Subcostal TAP block is considered to cause minimum hemodynamic changes with little sympathetic nerve block [7, 8]. Neurological complications are also expected to be minimum, and intra-abdominal organ injury can be prevented under ultrasound guidance [9]. Although TAP block may cause abdominal wall bleeding, the risk of its occurrence is similar to that associated with LA infiltration or the surgical procedure itself. According to the American College of Chest Physicians’ evidence-based clinical practice guidelines [10], patients who require dermatologic procedures are recommended to continue their long-term antithrombotic therapy, with the exception of clopidogrel, which requires discontinuation for at least 5 days in cases with less risk of cardiac events. In our cases, CAPD catheter surgery and subcostal TAP block were as minimally invasive as dermatologic procedures. Although clopidogrel was not discontinued in case 1, we did not encounter complications. However, more attention to the risk–benefit balance was required for case 1 as a few reports have described massive bleeding in such cases [9].

Ultrasound-guided peripheral abdominal nerve blocks, such as TAP (lateral [7] and subcostal) and rectus sheath blocks [11], are relatively safe and effective methods for anesthetizing the anterior abdominal wall not only in high-risk patients but also in patients without complications. Therefore, TAP block has become an anesthetic option for CAPD catheter surgery in our institution.
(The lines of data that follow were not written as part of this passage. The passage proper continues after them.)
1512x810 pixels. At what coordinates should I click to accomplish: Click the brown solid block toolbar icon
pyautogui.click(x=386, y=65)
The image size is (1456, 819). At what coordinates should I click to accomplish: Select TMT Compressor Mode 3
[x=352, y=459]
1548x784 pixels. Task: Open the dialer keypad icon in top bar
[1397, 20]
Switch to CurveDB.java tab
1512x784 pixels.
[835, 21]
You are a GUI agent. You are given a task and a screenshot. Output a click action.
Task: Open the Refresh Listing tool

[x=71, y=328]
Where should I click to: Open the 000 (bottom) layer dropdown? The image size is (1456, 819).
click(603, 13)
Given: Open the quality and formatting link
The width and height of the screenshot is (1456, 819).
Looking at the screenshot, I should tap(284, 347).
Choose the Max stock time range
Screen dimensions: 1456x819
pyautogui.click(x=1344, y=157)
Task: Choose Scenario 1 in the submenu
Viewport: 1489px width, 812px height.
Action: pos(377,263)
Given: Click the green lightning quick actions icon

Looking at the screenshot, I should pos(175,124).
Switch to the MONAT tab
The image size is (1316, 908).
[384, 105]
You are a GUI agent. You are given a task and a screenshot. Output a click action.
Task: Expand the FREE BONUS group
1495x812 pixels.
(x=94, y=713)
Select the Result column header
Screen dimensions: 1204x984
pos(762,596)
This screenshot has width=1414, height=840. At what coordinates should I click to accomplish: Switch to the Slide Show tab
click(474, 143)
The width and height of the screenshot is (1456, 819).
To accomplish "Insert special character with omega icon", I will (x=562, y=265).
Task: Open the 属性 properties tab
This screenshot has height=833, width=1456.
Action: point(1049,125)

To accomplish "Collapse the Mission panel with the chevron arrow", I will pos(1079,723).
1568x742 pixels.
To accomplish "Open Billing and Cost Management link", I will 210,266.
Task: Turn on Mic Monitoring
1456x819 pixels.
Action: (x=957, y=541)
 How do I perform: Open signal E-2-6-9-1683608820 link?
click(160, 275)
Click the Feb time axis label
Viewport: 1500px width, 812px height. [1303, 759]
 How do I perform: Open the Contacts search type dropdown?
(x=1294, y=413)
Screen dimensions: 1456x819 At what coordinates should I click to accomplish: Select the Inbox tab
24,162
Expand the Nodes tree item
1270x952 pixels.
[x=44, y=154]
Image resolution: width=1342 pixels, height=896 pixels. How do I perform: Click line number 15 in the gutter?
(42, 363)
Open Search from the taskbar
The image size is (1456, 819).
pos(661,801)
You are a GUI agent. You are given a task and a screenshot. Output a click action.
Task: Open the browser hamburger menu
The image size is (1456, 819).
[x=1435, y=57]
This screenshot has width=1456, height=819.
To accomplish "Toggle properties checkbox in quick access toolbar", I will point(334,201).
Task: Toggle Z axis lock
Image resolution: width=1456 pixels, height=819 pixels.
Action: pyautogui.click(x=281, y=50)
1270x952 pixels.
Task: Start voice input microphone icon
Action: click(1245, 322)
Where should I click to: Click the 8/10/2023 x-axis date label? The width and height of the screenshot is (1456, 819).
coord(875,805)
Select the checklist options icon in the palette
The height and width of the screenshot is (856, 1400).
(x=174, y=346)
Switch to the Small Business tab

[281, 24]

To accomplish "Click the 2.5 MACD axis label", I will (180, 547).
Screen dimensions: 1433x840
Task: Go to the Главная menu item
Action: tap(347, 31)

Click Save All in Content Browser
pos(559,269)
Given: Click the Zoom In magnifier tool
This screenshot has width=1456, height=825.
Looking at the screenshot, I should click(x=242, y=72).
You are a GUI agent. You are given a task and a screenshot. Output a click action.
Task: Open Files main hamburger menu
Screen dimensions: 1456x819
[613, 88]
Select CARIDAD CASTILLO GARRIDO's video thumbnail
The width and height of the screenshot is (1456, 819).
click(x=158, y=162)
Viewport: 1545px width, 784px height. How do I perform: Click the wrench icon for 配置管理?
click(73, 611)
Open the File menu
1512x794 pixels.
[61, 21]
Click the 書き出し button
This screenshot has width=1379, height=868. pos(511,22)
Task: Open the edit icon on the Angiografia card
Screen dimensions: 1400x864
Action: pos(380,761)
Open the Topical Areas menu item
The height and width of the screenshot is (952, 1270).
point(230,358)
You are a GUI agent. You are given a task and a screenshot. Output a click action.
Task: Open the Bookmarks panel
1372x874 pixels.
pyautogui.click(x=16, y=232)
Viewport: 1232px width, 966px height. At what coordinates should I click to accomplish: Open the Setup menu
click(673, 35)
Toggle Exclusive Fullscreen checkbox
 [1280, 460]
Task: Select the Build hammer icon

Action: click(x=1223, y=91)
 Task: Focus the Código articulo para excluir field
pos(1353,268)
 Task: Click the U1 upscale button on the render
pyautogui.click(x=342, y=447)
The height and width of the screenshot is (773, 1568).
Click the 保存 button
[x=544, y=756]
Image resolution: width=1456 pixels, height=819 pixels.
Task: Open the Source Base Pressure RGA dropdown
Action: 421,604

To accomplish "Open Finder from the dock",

Incision locations may differ depending on surgeons and institutions. Preoperative confirmation of the incision site is most important for providing effective analgesia. Lateral TAP block or rectus sheath block may be selected for incision sites located on the lower abdominal wall or on more medial areas, respectively. Bilateral blocks may be required when incisions cross widely over the midline. Different blocks can also be combined to obtain wider analgesic areas [12]. In our case 4, no additional LA was required under bilateral subcostal TAP block (Table 1).

Other peripheral nerve blocks of the trunk, such as thoracic paravertebral or quadratus lumborum blocks, may provide extended analgesia as compared with TAP block, as the LA spreads more widely in the longitudinal direction and may involve LCBs [7]. However, these blocks should be more strictly limited by coagulation abnormalities than TAP block as the LA injection sites are deeper. More studies on peripheral nerve blocks of the trunk are necessary to understand their effects.

Conclusions

MAC based on ultrasound-guided subcostal TAP block is a useful anesthetic technique for abdominal wall surgeries, including CAPD catheter surgery. It is particularly useful for patients with poor cardiopulmonary function for whom other anesthetic methods are contraindicated.